Pictet Collection
- Established: 2004
- Location: Geneva, Switzerland;
- Website: collection.pictet

= Pictet Collection =

Private art collection

The Pictet Collection is a private art collection established by the Pictet financial group since 2004. It is composed of paintings, photographs, drawings, sculptures, installations and videos made by artists born in or having a strong cultural link with Switzerland. In 2021, the collection had over 900 works of art.

Loa Haagen Pictet has been the curator of the Collection since 2015. She was also president of the International Association of Corporate Collections of Contemporary Art (IACCCA) from 2014 to 2022.

== History ==
Before the creation of its collection, the Pictet Group had a limited number of works of art in its offices, mainly dating from the nineteenth century. In 2004, the group began building up a full-fledged art collection, the initial aim of which was to decorate its new headquarters in the Acacias district in Geneva. The idea was to assemble a collection of works of art dating from the founding of the Pictet bank (1805) to the present day, visible on a daily basis to the bank's employees and clients.

The Pictet Collection is on display at the Group's headquarters in Geneva, as well as in its offices in Switzerland and abroad, including Lausanne, Zürich, London, Milan, Barcelona, Paris, Montreal, Hong Kong, and Singapore. In 2018, the Collection also became available to the general public in digital form by being freely searchable on the collection's website. This digital referencing also simplifies the identification of works for cultural institutions wishing to make a loan request. The pieces are regularly loaned to museums in Switzerland and abroad. The Hermitage Foundation in Lausanne devoted an exhibition to Hans Emmenegger in 2021, borrowing his works from the Collection.

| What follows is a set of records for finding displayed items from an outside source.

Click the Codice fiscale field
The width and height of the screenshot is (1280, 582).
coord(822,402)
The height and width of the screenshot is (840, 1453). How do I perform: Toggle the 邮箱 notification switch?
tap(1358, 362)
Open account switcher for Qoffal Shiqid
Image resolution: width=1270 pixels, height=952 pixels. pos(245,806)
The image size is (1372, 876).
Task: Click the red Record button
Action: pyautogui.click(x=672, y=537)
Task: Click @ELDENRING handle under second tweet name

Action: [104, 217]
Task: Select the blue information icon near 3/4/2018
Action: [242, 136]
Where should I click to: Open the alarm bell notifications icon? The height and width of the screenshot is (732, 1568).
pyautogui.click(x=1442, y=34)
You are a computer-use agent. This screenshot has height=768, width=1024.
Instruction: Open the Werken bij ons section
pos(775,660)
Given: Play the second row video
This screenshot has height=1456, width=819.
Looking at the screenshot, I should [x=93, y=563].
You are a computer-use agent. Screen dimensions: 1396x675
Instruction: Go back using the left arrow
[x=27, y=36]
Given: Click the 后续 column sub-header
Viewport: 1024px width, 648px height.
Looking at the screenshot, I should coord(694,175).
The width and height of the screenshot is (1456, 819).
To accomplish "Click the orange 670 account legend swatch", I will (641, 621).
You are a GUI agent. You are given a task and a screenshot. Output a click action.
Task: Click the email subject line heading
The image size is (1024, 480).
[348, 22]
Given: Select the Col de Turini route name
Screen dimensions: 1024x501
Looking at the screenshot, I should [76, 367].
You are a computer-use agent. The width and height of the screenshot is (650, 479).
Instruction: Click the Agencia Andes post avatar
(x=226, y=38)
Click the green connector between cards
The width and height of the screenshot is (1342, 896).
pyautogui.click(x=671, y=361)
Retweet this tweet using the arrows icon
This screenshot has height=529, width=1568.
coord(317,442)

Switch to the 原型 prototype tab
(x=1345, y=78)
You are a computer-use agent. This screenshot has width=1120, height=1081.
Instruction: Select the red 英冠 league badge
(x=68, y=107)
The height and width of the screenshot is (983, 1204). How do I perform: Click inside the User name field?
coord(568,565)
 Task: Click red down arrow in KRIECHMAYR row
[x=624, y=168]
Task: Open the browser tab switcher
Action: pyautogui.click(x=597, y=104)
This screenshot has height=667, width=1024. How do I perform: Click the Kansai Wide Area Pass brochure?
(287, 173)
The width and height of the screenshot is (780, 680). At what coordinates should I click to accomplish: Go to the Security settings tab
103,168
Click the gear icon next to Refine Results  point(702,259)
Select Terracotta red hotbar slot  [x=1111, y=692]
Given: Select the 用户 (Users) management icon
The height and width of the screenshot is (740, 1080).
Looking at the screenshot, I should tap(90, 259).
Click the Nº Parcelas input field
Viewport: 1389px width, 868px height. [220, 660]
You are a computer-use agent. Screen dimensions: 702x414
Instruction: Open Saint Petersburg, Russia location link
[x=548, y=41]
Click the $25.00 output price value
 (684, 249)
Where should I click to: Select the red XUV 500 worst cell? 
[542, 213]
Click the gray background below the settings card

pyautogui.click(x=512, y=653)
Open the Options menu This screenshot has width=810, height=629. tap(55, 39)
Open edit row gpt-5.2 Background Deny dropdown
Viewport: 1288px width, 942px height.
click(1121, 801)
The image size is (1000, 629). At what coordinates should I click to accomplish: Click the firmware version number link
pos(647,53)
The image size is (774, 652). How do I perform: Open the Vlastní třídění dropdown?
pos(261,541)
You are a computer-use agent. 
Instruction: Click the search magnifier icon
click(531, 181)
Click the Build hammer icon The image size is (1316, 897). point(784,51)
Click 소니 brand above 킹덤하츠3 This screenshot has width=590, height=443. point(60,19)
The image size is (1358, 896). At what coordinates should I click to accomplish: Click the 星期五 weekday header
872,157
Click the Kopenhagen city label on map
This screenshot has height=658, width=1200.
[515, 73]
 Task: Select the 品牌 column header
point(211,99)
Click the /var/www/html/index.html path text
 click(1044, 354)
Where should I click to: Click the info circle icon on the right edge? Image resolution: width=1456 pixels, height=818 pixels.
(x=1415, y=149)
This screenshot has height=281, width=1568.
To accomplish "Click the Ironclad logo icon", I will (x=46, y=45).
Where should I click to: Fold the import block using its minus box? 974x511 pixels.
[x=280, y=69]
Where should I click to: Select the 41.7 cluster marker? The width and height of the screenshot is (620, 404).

The Collection is growing at a steady pace, and in a variety of fields: paintings, photographs, drawings, sculptures, but also in situ installations, architectural creations and video works. An important part of the Collection is dedicated to contemporary art. The first works acquired by the Pictet Group in 2004 were paintings from the twentieth century by Cuno Amiet. The collection had 600 works in 2016, 650 in 2017, 780 in 2018, 850 in 2020 and over 900 in 2021, two-thirds of which are the work of contemporary artists.

== Artists ==
Among the artists whose works are on display in the collection are:

- Jacques-Laurent Agasse
- Cuno Amiet
- John M. Armleder
- Jean Arp
- Alice Bailly
- Max Bill
- Miriam Cahn
- Alexandre Calame
- François Diday
- Hans Emmenegger
- Peter Fischli & David Weiss
- Sylvie Fleury
- Franz Gertsch
- Alberto Giacometti
- Giovanni Giacometti
- Thomas Hirschhorn
- Ferdinand Hodler
- Christian Marclay
- Olivier Mosset
- Meret Oppenheim
- Markus Raetz
- Pierre-Louis De la Rive
- Ugo Rondinone
- Niki de Saint Phalle
- Roman Signer
- Louis Soutter
- Daniel Spoerri
- Beat Streuli
- Jean Tinguely
- Niele Toroni
- Félix Valloton
- Rémy Zaugg

== Awards ==
In 2017, Global Corporate Collections ranked the Pictet Collection as one of the "100 best private corporate collections in the world".